**TRECHO DO DOCUMENTO**
━━━━
Manoel teve um filho, Marco Antônio, que não demorou a ter contato com o ambiente do mercado. Nascido em 1957, cresceu em meio ao salgado de frios e ao movimento constante dos corredores do mercado. No começo dos anos 70, aos 15 anos, ele começou a trabalhar oficialmente com o pai, com quem aprendeu sobre o negócio enquanto lavava xícaras e servia clientes. Herdou a responsabilidade de gerir o bar e assumiu o negócio com o desejo de inovar sem abdicar das tradições. “Acredito que essa combinação é que permite que o Bar do Mané atravesse gerações e diferentes épocas”, afirmou ele.
━━━━
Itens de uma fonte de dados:
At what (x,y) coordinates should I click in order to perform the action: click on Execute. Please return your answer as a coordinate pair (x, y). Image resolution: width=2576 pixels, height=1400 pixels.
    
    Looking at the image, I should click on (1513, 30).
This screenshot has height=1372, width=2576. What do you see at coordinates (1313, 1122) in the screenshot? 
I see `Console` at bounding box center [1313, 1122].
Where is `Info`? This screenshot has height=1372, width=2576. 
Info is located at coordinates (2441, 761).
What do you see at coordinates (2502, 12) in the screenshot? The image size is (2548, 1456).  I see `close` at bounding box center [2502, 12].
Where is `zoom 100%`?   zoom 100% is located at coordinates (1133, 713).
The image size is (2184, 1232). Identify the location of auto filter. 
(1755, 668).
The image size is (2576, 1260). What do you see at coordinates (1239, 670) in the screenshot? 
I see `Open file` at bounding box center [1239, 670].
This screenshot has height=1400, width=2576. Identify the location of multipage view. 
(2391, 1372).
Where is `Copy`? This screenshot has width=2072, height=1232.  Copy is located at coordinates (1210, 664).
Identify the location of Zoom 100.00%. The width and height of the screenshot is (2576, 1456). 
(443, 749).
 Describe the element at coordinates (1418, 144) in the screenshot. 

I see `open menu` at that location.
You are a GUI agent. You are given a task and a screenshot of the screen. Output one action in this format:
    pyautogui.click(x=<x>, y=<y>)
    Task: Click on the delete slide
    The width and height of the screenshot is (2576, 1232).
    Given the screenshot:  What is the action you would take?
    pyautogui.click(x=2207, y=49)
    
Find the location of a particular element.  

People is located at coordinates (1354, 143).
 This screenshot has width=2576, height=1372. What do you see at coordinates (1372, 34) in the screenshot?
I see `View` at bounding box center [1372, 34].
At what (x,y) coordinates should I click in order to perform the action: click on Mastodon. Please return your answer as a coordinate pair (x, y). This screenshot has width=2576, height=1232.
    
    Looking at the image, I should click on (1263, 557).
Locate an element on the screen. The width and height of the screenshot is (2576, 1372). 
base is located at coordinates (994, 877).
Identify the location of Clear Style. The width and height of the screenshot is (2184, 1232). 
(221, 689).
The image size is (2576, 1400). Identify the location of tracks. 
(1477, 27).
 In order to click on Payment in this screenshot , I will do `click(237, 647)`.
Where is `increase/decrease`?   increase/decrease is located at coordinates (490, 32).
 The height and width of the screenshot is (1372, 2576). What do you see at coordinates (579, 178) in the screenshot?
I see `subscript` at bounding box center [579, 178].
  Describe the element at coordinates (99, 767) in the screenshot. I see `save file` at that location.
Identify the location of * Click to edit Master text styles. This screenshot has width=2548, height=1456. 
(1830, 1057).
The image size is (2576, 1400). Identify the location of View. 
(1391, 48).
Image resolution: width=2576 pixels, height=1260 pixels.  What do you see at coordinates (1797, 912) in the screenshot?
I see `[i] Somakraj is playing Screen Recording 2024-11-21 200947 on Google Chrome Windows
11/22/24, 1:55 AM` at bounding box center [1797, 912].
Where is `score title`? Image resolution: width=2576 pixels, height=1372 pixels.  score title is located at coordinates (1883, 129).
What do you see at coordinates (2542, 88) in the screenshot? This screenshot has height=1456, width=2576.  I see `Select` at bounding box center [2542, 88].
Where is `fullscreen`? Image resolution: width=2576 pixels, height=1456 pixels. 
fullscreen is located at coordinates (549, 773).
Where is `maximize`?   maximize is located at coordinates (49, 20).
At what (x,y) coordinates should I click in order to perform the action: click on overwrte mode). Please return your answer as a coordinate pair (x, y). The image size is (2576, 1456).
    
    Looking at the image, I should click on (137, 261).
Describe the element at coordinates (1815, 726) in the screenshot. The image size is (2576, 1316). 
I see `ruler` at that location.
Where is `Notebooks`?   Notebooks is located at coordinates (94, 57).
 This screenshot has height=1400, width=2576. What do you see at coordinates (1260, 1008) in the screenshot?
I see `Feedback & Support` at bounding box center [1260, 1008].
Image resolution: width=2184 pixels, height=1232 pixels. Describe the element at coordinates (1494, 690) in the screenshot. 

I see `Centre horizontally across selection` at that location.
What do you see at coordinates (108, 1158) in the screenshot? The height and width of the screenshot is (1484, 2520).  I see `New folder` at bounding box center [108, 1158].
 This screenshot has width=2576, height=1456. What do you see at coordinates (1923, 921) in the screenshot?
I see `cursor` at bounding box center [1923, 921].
━━━━
**TAREFA A REALIZAR**
Responda, por favor, às perguntas abaixo com base no trecho sobre o Bar do Mané.
(a) Em que ano nasceu Marco Antônio?
(b) Com quantos anos ele começou a trabalhar oficialmente com o pai?
(c) Que tarefas ele fazia enquanto aprendia sobre o negócio?
Os registros não têm relação com o trecho.

**RESOLUÇÃO DO EXERCÍCIO**
(a) Em 1957.
(b) Aos 15 anos.
(c) Lavava xícaras e servia clientes.